TASK TO CARRY OUT:
What lines below include the word "post"? Copy each one.
[TASK INPUT — start]
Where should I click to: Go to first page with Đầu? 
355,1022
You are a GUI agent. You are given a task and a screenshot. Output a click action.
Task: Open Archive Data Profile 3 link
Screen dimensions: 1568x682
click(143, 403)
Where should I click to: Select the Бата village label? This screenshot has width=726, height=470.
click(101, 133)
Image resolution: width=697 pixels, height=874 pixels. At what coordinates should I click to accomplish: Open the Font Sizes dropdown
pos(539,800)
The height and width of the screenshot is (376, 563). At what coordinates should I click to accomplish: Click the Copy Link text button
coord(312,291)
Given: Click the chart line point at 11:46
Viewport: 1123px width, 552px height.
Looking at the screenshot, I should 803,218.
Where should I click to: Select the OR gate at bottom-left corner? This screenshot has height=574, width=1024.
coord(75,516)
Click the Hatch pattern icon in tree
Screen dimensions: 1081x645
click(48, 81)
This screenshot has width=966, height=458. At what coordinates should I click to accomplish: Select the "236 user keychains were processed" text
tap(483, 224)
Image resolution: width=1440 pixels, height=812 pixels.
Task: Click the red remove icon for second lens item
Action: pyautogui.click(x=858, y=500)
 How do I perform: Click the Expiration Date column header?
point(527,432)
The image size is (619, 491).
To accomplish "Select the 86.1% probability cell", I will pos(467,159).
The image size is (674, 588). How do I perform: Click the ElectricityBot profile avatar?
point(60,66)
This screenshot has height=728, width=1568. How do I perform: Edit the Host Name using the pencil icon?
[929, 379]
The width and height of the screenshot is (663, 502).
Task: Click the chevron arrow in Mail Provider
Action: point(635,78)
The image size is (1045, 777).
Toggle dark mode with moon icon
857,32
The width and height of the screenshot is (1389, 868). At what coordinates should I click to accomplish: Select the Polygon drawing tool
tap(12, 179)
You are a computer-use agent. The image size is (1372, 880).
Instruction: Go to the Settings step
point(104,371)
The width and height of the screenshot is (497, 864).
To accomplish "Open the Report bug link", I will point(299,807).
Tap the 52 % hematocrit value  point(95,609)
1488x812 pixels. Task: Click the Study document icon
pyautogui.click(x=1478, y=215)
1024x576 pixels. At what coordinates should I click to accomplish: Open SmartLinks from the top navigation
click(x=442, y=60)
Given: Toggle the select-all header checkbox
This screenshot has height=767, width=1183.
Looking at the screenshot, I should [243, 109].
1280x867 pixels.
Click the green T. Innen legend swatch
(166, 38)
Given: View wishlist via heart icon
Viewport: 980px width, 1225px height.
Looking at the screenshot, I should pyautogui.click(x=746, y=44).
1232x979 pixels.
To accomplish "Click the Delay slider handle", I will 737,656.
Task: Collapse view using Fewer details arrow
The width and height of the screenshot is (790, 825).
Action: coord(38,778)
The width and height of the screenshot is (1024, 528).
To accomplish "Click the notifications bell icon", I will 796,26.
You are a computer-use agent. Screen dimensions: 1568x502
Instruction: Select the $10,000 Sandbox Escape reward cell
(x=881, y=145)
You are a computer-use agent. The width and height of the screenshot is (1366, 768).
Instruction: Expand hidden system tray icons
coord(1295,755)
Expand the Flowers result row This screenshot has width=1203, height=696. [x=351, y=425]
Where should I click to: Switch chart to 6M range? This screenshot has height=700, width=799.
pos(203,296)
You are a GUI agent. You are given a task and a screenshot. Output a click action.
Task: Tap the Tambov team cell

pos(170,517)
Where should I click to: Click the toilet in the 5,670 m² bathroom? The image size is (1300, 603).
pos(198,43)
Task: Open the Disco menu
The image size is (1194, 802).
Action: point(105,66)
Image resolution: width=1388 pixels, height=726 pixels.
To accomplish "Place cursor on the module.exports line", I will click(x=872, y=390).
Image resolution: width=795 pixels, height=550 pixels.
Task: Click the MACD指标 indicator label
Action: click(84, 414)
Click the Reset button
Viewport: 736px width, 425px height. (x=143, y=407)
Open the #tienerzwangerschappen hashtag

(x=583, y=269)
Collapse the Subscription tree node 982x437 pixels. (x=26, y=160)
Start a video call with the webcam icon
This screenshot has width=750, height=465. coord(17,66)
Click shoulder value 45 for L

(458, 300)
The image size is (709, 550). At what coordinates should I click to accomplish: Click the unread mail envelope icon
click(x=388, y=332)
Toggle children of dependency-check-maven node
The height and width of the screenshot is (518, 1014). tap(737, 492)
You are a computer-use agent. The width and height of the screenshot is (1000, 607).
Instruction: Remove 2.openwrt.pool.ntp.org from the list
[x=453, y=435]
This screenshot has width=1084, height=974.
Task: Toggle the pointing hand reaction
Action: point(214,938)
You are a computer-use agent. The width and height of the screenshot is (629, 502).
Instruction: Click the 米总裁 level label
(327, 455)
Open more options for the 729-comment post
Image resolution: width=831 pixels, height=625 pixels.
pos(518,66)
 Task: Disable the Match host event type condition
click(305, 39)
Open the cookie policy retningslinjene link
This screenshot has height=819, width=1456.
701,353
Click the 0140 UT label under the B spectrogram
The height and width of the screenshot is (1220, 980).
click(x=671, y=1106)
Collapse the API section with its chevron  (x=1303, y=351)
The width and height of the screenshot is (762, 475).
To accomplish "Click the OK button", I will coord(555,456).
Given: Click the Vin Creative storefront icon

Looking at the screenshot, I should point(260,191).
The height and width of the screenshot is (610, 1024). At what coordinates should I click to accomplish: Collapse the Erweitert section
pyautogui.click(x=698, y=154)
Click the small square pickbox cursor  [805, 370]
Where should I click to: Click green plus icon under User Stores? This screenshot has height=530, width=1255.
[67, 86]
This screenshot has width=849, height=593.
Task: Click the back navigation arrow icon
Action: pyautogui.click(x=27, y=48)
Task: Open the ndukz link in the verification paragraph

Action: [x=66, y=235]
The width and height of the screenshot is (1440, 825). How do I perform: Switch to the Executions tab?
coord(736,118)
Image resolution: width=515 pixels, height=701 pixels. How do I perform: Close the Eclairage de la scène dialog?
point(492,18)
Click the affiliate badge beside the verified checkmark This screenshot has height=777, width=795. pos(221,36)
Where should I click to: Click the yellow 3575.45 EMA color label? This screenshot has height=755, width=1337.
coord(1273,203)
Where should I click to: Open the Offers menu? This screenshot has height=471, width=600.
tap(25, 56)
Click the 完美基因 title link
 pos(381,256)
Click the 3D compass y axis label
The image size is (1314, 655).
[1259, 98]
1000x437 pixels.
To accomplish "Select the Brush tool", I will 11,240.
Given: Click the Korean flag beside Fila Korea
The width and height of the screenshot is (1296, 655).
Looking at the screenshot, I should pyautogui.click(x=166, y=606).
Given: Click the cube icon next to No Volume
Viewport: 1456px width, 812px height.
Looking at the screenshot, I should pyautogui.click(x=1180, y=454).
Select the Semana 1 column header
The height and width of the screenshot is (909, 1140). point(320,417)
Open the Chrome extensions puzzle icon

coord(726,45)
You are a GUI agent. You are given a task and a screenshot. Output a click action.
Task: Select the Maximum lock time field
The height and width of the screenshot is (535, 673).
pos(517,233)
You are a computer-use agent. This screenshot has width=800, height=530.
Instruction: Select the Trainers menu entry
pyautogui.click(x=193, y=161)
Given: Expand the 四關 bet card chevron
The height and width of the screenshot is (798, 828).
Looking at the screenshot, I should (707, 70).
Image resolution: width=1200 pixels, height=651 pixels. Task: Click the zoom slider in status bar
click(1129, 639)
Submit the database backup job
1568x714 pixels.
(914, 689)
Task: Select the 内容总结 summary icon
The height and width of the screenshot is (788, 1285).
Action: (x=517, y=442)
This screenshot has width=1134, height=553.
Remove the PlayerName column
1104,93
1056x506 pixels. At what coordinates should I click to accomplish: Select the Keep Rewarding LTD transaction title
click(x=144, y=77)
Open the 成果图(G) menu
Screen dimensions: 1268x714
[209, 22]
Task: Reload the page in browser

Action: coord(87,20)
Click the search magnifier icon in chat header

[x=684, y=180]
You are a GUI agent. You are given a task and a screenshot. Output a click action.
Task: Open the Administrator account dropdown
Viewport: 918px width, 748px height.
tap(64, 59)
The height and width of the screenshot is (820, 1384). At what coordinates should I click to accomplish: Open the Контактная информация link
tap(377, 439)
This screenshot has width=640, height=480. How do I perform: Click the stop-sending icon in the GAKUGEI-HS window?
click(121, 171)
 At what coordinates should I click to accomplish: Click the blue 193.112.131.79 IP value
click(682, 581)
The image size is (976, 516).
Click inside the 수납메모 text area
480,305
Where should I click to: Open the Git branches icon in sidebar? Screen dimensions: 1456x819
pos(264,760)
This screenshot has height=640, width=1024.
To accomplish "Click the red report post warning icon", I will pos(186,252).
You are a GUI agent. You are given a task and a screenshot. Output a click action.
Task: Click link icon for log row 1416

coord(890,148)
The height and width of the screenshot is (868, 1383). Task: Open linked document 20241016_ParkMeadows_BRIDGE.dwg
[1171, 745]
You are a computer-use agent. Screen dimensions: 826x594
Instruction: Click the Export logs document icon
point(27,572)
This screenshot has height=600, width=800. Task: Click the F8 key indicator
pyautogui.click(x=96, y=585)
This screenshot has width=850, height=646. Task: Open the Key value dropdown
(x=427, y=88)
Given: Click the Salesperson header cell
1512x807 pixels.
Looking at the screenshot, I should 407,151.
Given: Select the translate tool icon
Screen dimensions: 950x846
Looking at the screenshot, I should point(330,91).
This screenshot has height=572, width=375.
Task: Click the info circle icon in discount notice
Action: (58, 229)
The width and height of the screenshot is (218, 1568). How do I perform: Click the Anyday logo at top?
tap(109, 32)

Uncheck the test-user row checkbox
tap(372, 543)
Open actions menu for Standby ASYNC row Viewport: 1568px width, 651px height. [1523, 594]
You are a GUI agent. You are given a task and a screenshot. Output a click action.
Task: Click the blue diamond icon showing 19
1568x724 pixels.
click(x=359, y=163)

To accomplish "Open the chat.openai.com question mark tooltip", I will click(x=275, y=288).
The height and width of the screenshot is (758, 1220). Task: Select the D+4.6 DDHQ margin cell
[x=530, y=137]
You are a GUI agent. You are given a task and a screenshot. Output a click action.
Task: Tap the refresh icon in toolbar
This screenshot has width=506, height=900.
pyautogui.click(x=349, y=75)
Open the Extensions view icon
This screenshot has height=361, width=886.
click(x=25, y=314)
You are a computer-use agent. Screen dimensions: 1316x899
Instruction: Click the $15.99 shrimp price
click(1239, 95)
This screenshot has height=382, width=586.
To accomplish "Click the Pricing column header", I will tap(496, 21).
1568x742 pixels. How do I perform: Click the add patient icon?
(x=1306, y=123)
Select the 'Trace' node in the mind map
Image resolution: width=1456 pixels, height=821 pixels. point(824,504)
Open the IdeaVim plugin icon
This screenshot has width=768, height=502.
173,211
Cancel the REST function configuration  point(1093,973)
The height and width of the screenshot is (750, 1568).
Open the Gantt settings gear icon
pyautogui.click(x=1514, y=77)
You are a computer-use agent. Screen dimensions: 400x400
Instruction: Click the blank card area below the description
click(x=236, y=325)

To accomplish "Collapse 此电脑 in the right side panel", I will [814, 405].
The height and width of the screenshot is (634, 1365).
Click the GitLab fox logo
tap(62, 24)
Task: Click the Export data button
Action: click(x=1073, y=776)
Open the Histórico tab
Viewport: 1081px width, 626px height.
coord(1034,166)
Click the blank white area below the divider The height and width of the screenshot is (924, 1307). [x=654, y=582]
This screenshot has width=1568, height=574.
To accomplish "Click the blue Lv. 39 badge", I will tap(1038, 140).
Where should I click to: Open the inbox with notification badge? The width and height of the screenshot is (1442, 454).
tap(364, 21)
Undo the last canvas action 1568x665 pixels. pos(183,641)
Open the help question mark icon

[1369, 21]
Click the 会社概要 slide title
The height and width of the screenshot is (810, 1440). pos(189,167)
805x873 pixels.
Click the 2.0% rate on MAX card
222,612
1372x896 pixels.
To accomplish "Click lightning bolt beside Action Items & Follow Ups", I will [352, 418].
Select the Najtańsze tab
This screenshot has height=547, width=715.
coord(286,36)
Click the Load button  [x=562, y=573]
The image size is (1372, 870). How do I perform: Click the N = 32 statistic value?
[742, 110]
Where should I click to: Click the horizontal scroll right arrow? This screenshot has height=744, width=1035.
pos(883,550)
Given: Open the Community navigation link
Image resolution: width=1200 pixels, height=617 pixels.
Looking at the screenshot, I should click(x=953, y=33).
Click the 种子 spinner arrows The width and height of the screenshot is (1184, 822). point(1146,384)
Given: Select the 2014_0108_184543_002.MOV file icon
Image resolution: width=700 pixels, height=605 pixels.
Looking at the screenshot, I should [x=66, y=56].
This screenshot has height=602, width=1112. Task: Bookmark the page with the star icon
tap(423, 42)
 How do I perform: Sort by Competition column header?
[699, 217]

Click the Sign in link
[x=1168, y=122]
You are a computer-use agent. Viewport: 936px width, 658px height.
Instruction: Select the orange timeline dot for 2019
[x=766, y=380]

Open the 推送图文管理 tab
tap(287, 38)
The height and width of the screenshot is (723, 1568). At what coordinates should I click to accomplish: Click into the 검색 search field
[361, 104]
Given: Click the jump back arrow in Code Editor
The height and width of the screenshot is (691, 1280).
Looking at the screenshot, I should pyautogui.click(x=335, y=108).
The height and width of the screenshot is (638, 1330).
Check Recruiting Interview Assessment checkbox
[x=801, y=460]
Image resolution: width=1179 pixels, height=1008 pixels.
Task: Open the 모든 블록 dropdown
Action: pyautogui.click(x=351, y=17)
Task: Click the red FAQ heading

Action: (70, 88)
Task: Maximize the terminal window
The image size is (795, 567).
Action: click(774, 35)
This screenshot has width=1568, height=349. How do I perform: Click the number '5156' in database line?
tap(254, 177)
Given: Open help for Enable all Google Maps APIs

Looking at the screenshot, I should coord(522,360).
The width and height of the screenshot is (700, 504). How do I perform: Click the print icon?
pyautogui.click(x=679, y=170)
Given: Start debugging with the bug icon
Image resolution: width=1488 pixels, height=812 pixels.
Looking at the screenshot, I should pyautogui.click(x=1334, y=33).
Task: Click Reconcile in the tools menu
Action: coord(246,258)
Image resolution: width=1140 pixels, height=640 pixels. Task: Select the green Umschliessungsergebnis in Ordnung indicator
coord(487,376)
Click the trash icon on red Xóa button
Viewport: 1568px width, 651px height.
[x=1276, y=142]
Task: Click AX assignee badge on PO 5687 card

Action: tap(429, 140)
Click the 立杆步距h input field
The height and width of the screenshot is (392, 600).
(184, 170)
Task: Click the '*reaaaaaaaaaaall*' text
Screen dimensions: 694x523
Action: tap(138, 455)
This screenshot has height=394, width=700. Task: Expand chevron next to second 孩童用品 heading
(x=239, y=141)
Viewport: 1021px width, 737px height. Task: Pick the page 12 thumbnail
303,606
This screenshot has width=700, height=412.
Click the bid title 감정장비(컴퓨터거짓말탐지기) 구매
[TASK INPUT — finish]
TASK RESULT:
Open more options for the 729-comment post
To accomplish "Click the red report post warning icon", I will pos(186,252).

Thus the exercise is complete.